The only problem? No one’s thinking about footy in January.
In fact, at that time of year, Australia’s die-hard sports fans are all completely transfixed by a very different type of football: the Super Bowl.
We needed to do something to bring fans’ attention back to our game, but knew we’d have to go up against the most over-crowded, uber-expensive (and highly litigious!) sports event in the world.
Idea
America thinks it’s the greatest country in the world - and American sport is no exception. Every February their fans, players, and pundits loudly proclaim that their Super Bowl winning-team are the “World Champions” of football, despite the fact that the NFL is an entirely national league.

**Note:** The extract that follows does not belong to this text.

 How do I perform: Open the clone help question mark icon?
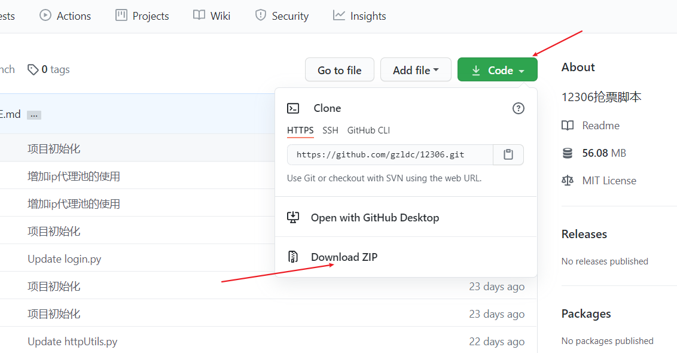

This year, we decided it was time someone did something about it…
So one week before Super Bowl LIII, Australia’s NRL took on America’s NFL at their own game, and crowned their own World Champions: the 2018 Premiership-winning Sydney Roosters.
After all, the NRL boasts 15 teams from Australia and 1 team from New Zealand (that’s 100% more nations than the NFL) so if America can claim “World Champ” status, why couldn’t we?
Strategy
To break through the wall of advertising noise (and genuine Super Bowl stories) that circulate in the build-up to the big game, we knew we’d have to cultivate controversy across two continents worth of sports fans.
Our strategy was for three billboard placements at the heart of the Super Bowl host city to ignite a conversation back in Australia about our “World Champions” of football.
This meant that our initial target audience was American Super Bowl and NFL fans. Because it was only by stoking their indignant outcry that we’d then reach our true target audience: Australian sports fans (whose attention had wandered over to American football and needed to be brought back home).
Execution
Buying up the biggest billboard space that we could find in the Super Bowl LIII host city of Atlanta, Georgia, we celebrated the Roosters’ World Championship in a way that the locals, and the media, couldn’t ignore.
The giant proclamation of victory was designed as an homage to the epic (and slightly tacky) banners, flags, and fan merch that Super Bowl-winning NFL teams release each year.
When these billboards were unveiled in Atlanta, they immediately got local fans talking; we just had to make sure they were talking to our cameras.
A social video full of their bemused and outraged reactions took the story global, from the US to the UK to New Zealand, and gave the Australian media and fans something to talk about that wasn’t Tom Brady.
Outcome
The stunt was called “a promotional invasion of Atlanta” (FoxSports), “a cheeky jab” (Sporting News), a “Super Bowl sledge” (Daily Telegraph), and absolute “garbage” (a local Atlantan man)...
But Australians loved it.
Our 3 billboards created 35.5 million media impressions, and got the entire Australian fanbase talking about our league at a time when they’re usually focused on America’s big game.